What is the long-term history of landscape evolution in the Valley and Ridge Province of the Appalachian Mountains and how does this bear on modern patterns of erosion?
These mountains have been variously considered the type-example of an incised peneplain, with its concordant ridgelines and thus in a transient state of evolution, or the type-example of a mountain range in dynamic equilibrium, in which its topography is adjusted to lithology and erosion rate. The actual case bears upon our need to know and understand the background rates and patterns of erosion in this populated, farmed, mined, and logged region. I have approached this problem with stream profile analysis.

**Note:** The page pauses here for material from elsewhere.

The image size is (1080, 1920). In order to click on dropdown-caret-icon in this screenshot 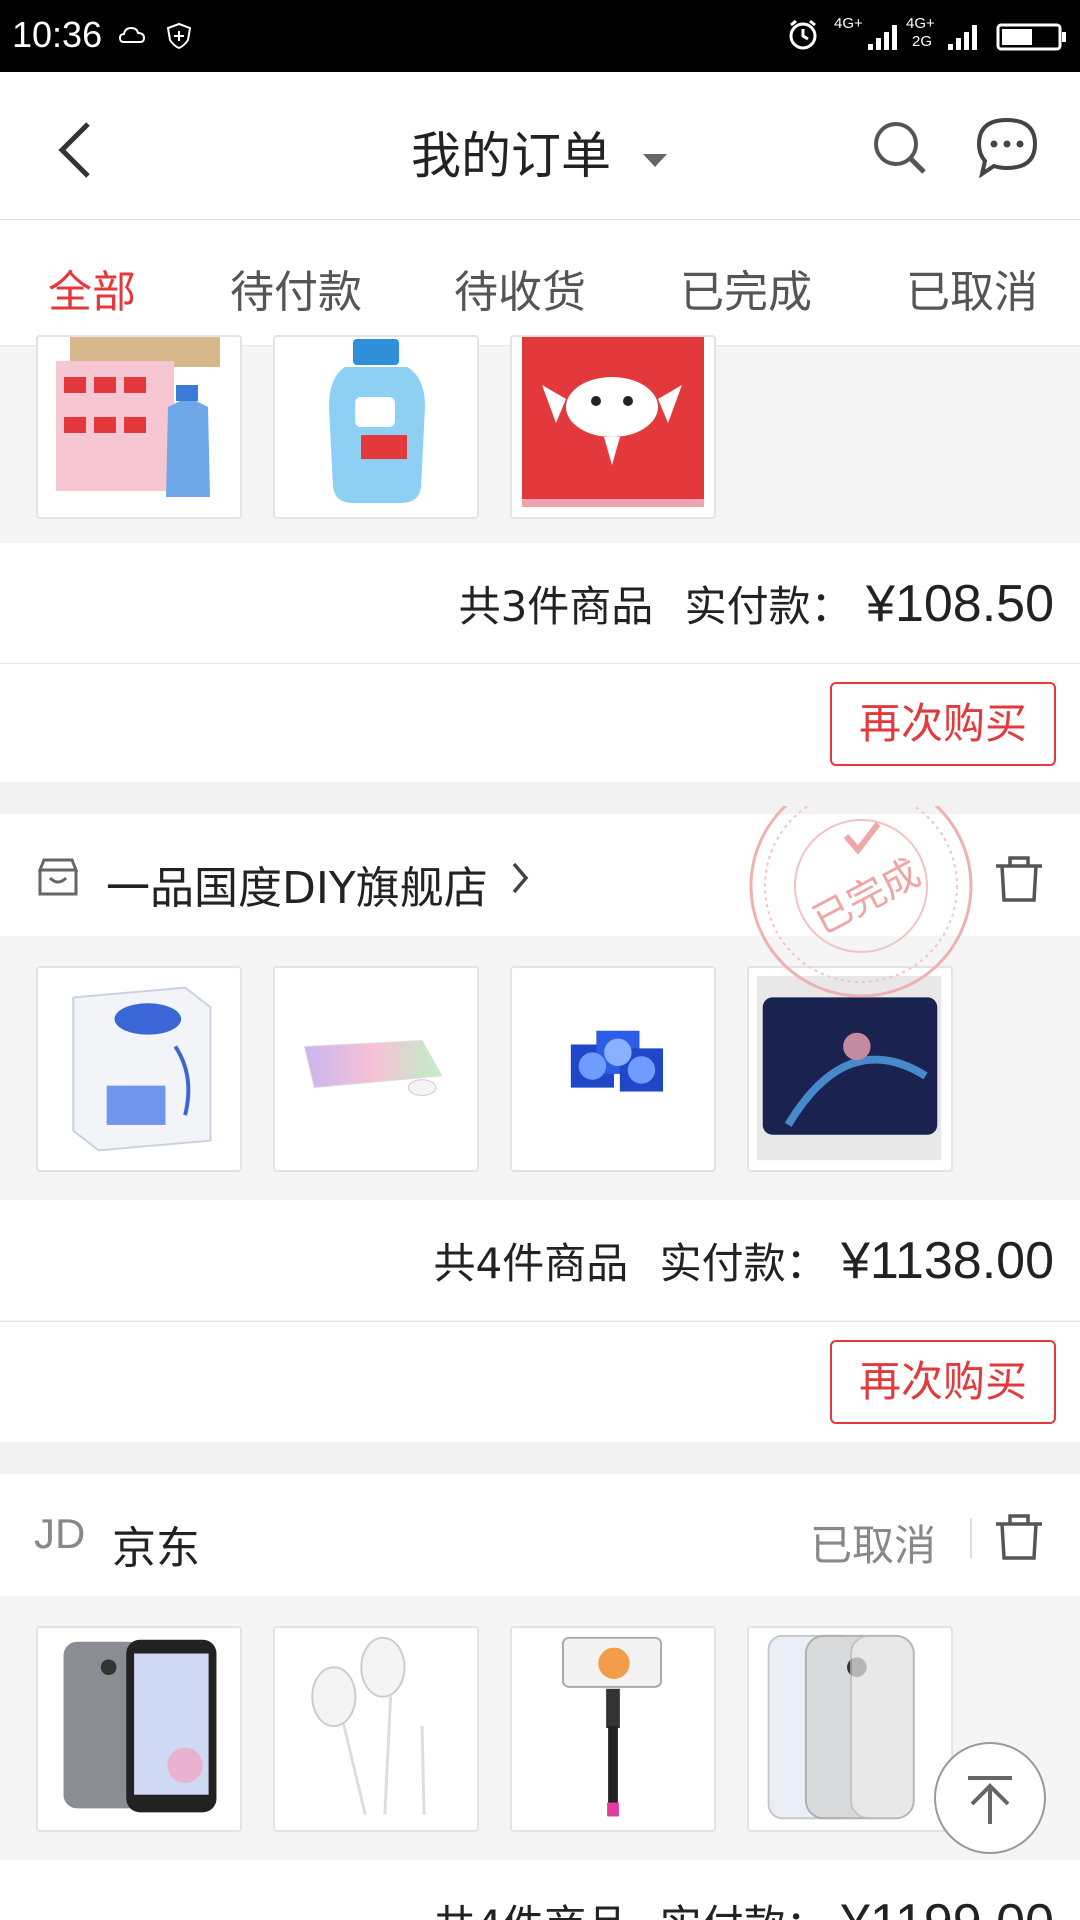, I will do `click(654, 160)`.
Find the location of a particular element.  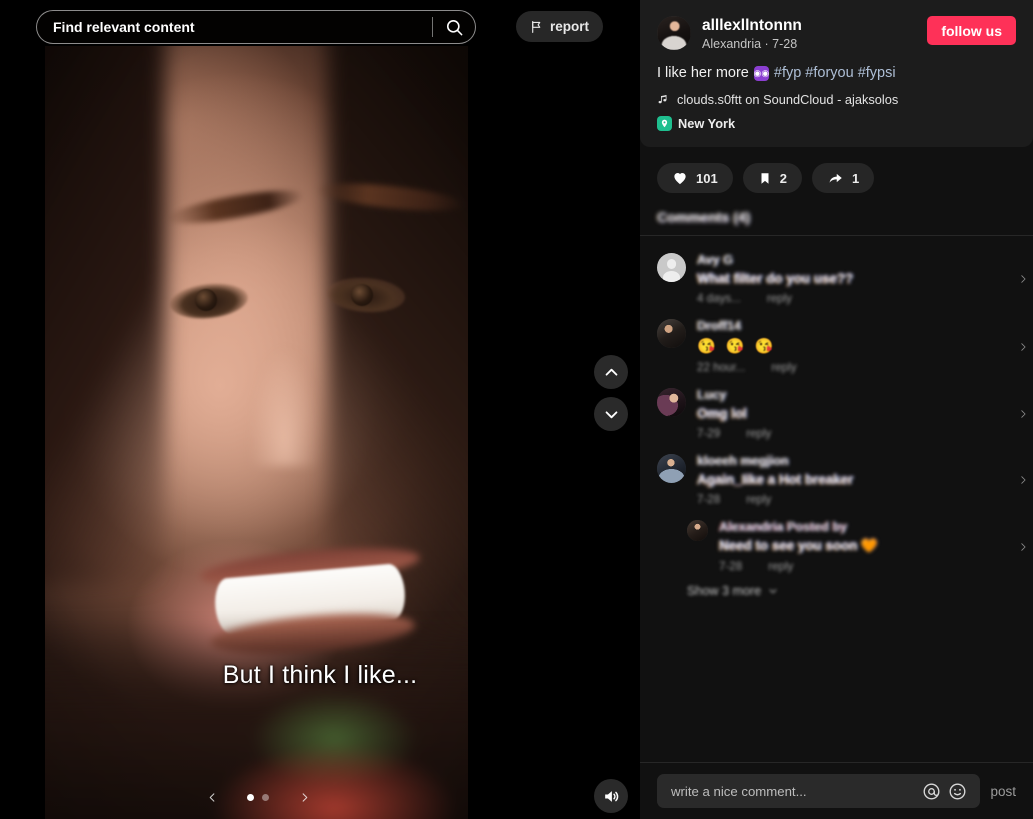

commenter-name: kloeeh megjion is located at coordinates (852, 461).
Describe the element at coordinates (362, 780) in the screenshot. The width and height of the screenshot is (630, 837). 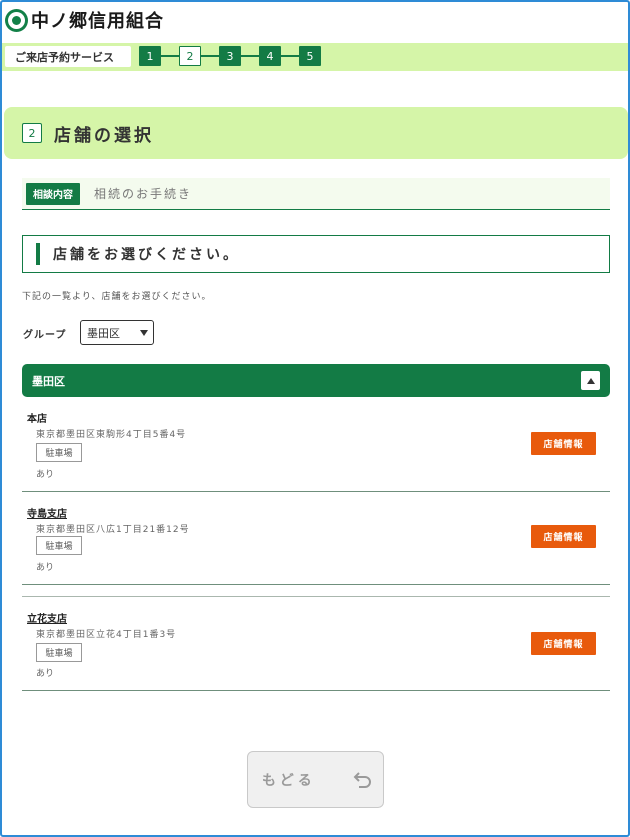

Bedrock streams I have analyzed in central Pennsylvania have significant knickpoints that cannot be associated with lithologic contrasts. Above these knickpoints, a low-relief fluvial landscape covering >100 km2 is preserved. Projecting these streams beyond their knickpoints to the modern Susquehanna River, less than 10 km to the north, indicates 200-300 m of incision below this landscape has occurred. Results suggest the upper landscape’s erosion rate is not in equilibrium with modern climate or base-level fall rates. This work is consistent with analyses of cosmogenic 10Be in area stream sands that show watershed erosion rates are slower on ridge- and plateau-tops and presents geomorphic evidence of a transient landscape. Future work will expand the regional extent of such analyses and incorporate more surface exposure ages to understand better the pattern of landscape change and ultimately its cause.

Perspective view of orthophotos draped over a DEM showing the Rosecrans plateau in the Valley and Ridge province of central Pennsylvania.
Photograph of low relief plateau surface, ~350 m above surrounding valley bottoms.

Stream profiles and slope-area plots of two streams in the study area, showing low gradient streams on the plateau surface and high gradient streams incising its margins.